** Begin **

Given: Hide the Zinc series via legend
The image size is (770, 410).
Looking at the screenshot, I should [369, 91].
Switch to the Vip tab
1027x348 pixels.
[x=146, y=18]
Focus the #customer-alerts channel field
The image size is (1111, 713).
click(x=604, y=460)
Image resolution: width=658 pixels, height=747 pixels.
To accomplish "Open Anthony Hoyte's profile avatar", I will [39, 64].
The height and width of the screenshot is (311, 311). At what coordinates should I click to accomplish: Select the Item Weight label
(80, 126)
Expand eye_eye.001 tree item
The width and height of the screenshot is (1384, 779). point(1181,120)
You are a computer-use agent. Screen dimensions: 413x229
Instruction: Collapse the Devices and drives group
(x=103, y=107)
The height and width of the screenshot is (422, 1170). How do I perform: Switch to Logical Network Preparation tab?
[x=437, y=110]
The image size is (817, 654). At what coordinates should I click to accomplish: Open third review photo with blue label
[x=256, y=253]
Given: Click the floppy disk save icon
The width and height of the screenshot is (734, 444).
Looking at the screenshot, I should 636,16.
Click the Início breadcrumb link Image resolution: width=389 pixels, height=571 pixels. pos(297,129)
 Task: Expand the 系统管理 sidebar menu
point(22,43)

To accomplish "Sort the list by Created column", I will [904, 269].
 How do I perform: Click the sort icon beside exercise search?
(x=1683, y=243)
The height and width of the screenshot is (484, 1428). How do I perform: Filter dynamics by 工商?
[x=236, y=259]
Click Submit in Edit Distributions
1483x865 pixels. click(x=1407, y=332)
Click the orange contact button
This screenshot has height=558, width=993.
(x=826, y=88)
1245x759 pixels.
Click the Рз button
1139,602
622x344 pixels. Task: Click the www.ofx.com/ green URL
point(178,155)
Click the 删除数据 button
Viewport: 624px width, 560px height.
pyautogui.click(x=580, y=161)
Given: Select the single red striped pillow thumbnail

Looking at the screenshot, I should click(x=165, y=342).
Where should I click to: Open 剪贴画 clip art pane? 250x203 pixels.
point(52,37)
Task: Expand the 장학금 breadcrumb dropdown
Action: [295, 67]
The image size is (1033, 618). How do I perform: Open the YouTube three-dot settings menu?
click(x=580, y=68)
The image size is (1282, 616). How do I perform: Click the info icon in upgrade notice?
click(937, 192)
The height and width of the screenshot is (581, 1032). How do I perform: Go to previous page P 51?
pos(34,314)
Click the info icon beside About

** End **

Instructions to follow
Return the stretch of data from the line containing "Given: Click the floppy disk save icon" through the end of the data, copying each line exactly as it appears.

The reply
Given: Click the floppy disk save icon
The width and height of the screenshot is (734, 444).
Looking at the screenshot, I should 636,16.
Click the Início breadcrumb link Image resolution: width=389 pixels, height=571 pixels. pos(297,129)
 Task: Expand the 系统管理 sidebar menu
point(22,43)

To accomplish "Sort the list by Created column", I will [904, 269].
 How do I perform: Click the sort icon beside exercise search?
(x=1683, y=243)
The height and width of the screenshot is (484, 1428). How do I perform: Filter dynamics by 工商?
[x=236, y=259]
Click Submit in Edit Distributions
1483x865 pixels. click(x=1407, y=332)
Click the orange contact button
This screenshot has height=558, width=993.
(x=826, y=88)
1245x759 pixels.
Click the Рз button
1139,602
622x344 pixels. Task: Click the www.ofx.com/ green URL
point(178,155)
Click the 删除数据 button
Viewport: 624px width, 560px height.
pyautogui.click(x=580, y=161)
Given: Select the single red striped pillow thumbnail

Looking at the screenshot, I should click(x=165, y=342).
Where should I click to: Open 剪贴画 clip art pane? 250x203 pixels.
point(52,37)
Task: Expand the 장학금 breadcrumb dropdown
Action: [295, 67]
The image size is (1033, 618). How do I perform: Open the YouTube three-dot settings menu?
click(x=580, y=68)
The image size is (1282, 616). How do I perform: Click the info icon in upgrade notice?
click(937, 192)
The height and width of the screenshot is (581, 1032). How do I perform: Go to previous page P 51?
pos(34,314)
Click the info icon beside About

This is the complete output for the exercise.